Multi-class Classification in Logistic Regression: A Detailed Explanation of Softmax Regression

Multi-class Classification in Logistic Regression: A Detailed Explanation of Softmax Regression

Description
Logistic Regression is inherently designed for binary classification problems. However, real-world classification tasks often involve multiple categories (e.g., handwritten digit recognition, object classification). Softmax Regression (also known as Multinomial Logistic Regression) is an extension of logistic regression to multi-class problems. It uses the Softmax function to transform multiple linear outputs into a probability distribution, thereby enabling classification into multiple categories.

Solution Process

1. Mathematical Formulation of Multi-class Classification
Assume there are \(K\) classes (\(K \geq 3\)). For each sample, the feature vector is \(\mathbf{x} \in \mathbb{R}^n\), and the label \(y\) takes a value from \(\{1, 2, ..., K\}\). Softmax Regression learns a parameter vector \(\mathbf{w}_k \in \mathbb{R}^n\) for each class \(k\) and computes a score for the sample belonging to each class:

\[z_k = \mathbf{w}_k^\top \mathbf{x} \quad (\text{Note: The bias term is usually omitted or already incorporated into } \mathbf{w}_k) \]

2. Softmax Function: Converting Scores to Probabilities
The Softmax function maps the \(K\) scores \(z_1, z_2, ..., z_K\) to a probability distribution:

\[P(y=k \mid \mathbf{x}) = \frac{e^{z_k}}{\sum_{j=1}^{K} e^{z_j}} = \frac{e^{\mathbf{w}_k^\top \mathbf{x}}}{\sum_{j=1}^{K} e^{\mathbf{w}_j^\top \mathbf{x}}} \]

Properties:

The sum of all probabilities is 1 (\(\sum_{k=1}^{K} P(y=k \mid \mathbf{x}) = 1\)).
Probabilities are non-negative and influenced by the relative magnitude of the scores (higher scores yield higher probabilities).

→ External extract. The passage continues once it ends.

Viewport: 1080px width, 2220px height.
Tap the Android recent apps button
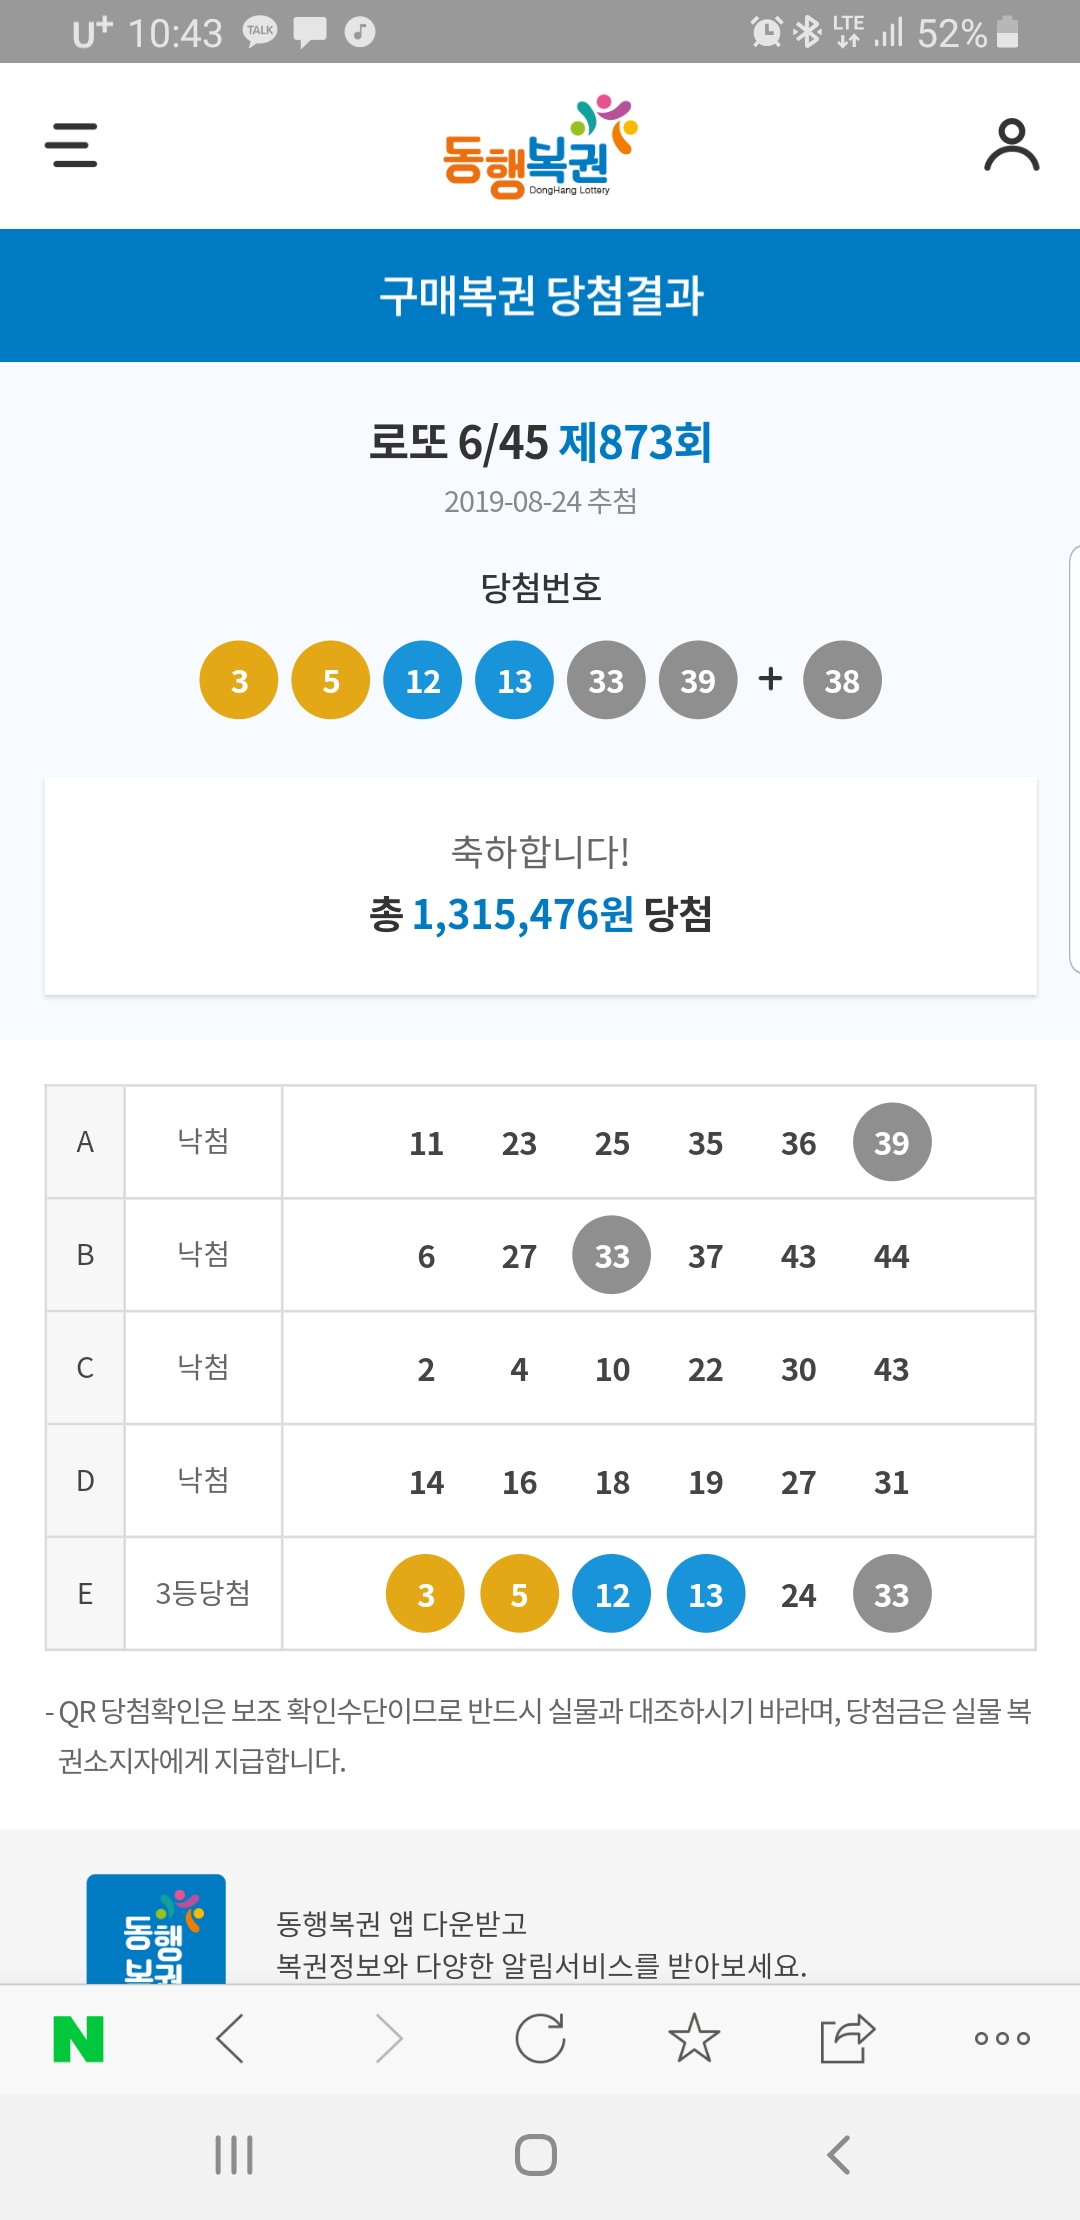click(234, 2154)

3. Loss Function: Cross-Entropy Loss
For the true label \(y=i\), we want the model's predicted probability \(P(y=i \mid \mathbf{x})\) to be as close to 1 as possible. Cross-entropy loss measures the discrepancy between the predicted probability and the true distribution:

\[L(\mathbf{W}) = -\sum_{k=1}^{K} \mathbb{I}(y=k) \log P(y=k \mid \mathbf{x}) \]

where \(\mathbb{I}(y=k)\) is the indicator function (1 if \(y=k\), 0 otherwise). In practice, only the term corresponding to the true class \(i\) is needed:

\[L(\mathbf{W}) = -\log P(y=i \mid \mathbf{x}) \]

Example: If the true class is \(i=2\) and the model predicts probabilities \([0.1, 0.7, 0.2]\), the loss is \(-\log(0.7) \approx 0.357\).

4. Optimization via Gradient Descent
The goal is to minimize the sum of losses over all training samples. The gradient with respect to parameter \(\mathbf{w}_k\) is (derivation omitted):

\[\frac{\partial L}{\partial \mathbf{w}_k} = \left( P(y=k \mid \mathbf{x}) - \mathbb{I}(y=k) \right) \mathbf{x} \]

Physical Interpretation:

If the sample belongs to class \(k\) (i.e., \(y=k\)), the gradient is \((P(y=k \mid \mathbf{x}) - 1)\mathbf{x}\). The model updates \(\mathbf{w}_k\) to increase \(P(y=k \mid \mathbf{x})\).
If the sample does not belong to class \(k\) (i.e., \(y \neq k\)), the gradient is \(P(y=k \mid \mathbf{x})\mathbf{x}\). The model reduces the probability for other classes.
Parameters are iteratively updated (\(\mathbf{w}_k \leftarrow \mathbf{w}_k - \eta \frac{\partial L}{\partial \mathbf{w}_k}\)) to gradually optimize the model.

5. Relationship to Binary Logistic Regression
When \(K=2\), Softmax Regression is equivalent to binary logistic regression (one of the parameter vectors can be set to zero). However, in practice, binary classification problems typically use the Sigmoid function directly to avoid redundant parameters.

Summary
Softmax Regression extends the probability output mechanism of logistic regression to effectively solve multi-class classification problems using cross-entropy loss and gradient descent. Its core lies in the Softmax function, which converts scores to probabilities, and the gradient updates that reinforce the correct class and suppress incorrect ones.